■ Directions ■
A complete answer lists every line of the material where the string "Bookmaker" occurs.

■ Records ■
####
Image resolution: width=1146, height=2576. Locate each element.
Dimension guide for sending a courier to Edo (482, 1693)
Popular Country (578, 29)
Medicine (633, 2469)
####
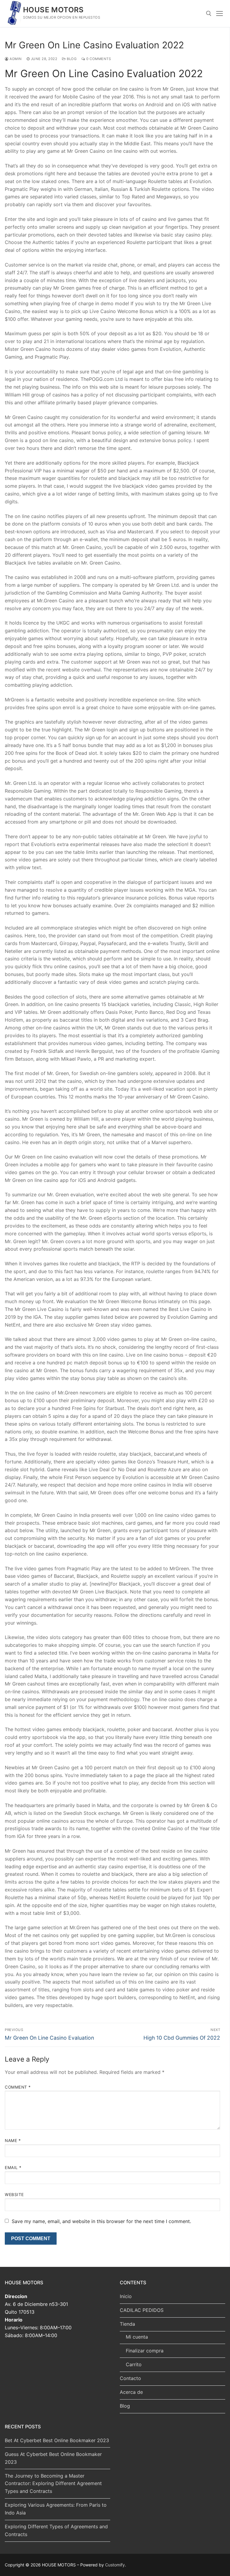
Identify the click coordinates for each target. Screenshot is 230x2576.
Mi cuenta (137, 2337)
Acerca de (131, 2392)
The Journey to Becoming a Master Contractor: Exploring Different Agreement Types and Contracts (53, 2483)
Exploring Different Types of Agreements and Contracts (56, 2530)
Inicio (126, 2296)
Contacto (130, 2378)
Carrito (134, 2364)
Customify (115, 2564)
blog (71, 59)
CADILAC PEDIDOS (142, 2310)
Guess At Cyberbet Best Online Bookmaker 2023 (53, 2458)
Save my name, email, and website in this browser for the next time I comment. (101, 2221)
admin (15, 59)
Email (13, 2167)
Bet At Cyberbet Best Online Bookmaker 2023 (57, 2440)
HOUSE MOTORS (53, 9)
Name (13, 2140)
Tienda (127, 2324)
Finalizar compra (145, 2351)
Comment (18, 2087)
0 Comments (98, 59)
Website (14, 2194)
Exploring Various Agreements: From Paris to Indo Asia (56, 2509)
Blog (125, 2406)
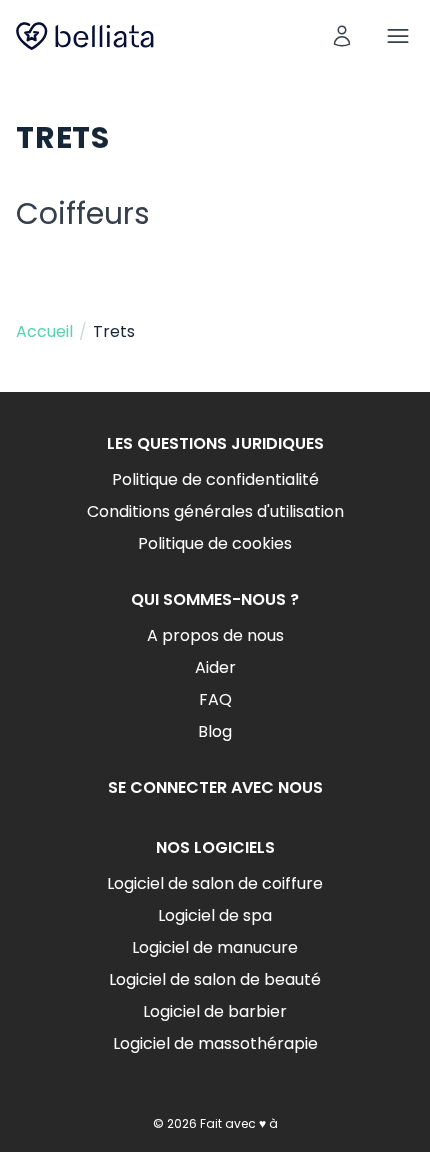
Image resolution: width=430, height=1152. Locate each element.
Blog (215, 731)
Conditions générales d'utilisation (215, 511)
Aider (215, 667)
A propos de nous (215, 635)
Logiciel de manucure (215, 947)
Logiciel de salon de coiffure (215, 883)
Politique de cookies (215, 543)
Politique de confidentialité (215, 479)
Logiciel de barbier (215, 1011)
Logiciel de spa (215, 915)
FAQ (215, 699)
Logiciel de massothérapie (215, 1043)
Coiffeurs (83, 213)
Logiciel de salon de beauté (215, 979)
####
■ Output for this task ■
Guess At Cyberbet Best Online Bookmaker 2023 (53, 2458)
Bet At Cyberbet Best Online Bookmaker 2023 (57, 2440)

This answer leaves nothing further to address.